Moratorium on Hornby and Denman Fishery
The CVRD wants the Department of Fisheries to place a moratorium on the annual herring fishery located around Hornby and Denman islands, or at least a sizable reduction in the allowable catch in 2020. Four of the five herring fishery locations on the BC coast have already been closed. The K’omoks First Nation is concerned about current harvest levels along with more than 70,000 people who have signed a petition against keeping the last herring fishery location open.
WHAT IS THE UBCM?
The UBCM was formed to provide a common voice for local government and this role is as important today as it was 100 years ago.

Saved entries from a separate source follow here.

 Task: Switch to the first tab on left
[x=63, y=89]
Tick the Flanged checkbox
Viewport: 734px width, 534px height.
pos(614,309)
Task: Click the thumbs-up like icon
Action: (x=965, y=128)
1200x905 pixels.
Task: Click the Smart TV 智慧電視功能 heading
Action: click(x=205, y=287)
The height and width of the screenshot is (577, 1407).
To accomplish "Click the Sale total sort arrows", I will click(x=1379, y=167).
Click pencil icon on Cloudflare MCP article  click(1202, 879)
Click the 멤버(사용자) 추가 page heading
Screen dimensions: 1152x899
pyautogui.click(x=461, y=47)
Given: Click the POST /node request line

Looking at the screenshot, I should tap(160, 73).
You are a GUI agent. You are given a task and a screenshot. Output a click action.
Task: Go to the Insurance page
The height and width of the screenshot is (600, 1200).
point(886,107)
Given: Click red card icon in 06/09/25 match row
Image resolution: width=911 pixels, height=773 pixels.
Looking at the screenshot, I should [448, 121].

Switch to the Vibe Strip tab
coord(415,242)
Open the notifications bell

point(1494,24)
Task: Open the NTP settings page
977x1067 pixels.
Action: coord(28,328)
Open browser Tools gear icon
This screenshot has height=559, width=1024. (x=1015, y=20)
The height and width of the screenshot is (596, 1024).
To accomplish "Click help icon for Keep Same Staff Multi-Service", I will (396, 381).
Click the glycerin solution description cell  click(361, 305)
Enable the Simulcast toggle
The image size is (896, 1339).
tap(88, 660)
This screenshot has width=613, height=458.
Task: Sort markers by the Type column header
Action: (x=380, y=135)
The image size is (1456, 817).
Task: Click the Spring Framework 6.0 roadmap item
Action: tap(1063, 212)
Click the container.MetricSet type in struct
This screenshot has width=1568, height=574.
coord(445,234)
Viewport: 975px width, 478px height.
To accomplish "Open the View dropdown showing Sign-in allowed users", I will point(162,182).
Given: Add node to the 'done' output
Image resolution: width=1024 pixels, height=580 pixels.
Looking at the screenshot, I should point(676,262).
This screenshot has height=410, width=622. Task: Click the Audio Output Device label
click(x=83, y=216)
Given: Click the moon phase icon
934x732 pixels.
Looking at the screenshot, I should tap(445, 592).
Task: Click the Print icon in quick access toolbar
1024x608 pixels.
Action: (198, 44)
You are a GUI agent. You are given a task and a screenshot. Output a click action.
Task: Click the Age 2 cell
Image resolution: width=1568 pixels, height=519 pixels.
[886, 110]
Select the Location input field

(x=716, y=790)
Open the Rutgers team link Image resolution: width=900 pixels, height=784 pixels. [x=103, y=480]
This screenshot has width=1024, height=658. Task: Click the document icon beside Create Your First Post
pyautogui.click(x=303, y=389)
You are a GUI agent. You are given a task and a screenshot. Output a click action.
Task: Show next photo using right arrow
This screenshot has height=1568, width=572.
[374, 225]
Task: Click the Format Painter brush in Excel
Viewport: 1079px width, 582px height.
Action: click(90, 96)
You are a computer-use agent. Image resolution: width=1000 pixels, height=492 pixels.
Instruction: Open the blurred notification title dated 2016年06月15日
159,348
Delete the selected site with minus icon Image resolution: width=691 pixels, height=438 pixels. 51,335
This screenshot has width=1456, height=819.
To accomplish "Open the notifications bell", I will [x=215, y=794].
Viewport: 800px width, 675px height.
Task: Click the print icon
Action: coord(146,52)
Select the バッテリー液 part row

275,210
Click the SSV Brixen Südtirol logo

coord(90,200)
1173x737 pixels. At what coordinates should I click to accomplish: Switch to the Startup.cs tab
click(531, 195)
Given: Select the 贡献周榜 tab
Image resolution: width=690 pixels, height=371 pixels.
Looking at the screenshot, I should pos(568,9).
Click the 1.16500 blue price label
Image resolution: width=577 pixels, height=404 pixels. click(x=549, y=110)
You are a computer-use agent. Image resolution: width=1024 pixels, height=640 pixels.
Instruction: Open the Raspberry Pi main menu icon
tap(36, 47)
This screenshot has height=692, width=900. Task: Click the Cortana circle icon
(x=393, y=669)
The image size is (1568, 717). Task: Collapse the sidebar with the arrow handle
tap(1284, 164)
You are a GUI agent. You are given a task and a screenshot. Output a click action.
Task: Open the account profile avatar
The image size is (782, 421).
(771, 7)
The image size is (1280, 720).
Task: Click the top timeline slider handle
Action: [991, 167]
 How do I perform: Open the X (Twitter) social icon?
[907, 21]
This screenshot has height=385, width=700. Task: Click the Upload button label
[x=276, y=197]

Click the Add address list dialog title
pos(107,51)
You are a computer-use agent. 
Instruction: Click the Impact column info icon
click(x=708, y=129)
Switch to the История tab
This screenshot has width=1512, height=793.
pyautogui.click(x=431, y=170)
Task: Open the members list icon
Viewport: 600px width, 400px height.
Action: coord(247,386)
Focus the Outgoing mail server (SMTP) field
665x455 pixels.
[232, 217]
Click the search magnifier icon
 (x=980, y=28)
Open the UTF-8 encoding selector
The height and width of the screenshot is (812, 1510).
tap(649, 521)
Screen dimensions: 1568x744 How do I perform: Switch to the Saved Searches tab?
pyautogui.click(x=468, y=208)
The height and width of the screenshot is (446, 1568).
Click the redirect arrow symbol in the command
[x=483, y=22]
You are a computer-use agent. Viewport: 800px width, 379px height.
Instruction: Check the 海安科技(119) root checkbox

The UBCM reflects the truth in the old adages “strength in numbers” and “united we stand – divided we fall”.
Convention continues to be the main forum for UBCM policy-making. It provides an opportunity for local governments of all sizes and from all areas of the province to come together, share their experiences and take a united position.
Positions developed by members are carried to other orders of government and other organizations involved in local affairs. Policy implementation activities have expanded from annual presentations to Cabinet to UBCM involvement in intergovernmental committees, regular meetings with Ministers and contact on a daily basis with senior government.
In today’s ever-changing world, where shifts in senior government policies, or in economic, social or political conditions, can have an immediate effect on local government, UBCM stands as a “listening post”. UBCM initiates, monitors, interprets and reacts where such changes could have an effect on local governments and the communities they serve.
The result is improved local government and BC’s communities are the real winners. Through the UBCM, local government has achieved much, and the potential is always there to achieve even more.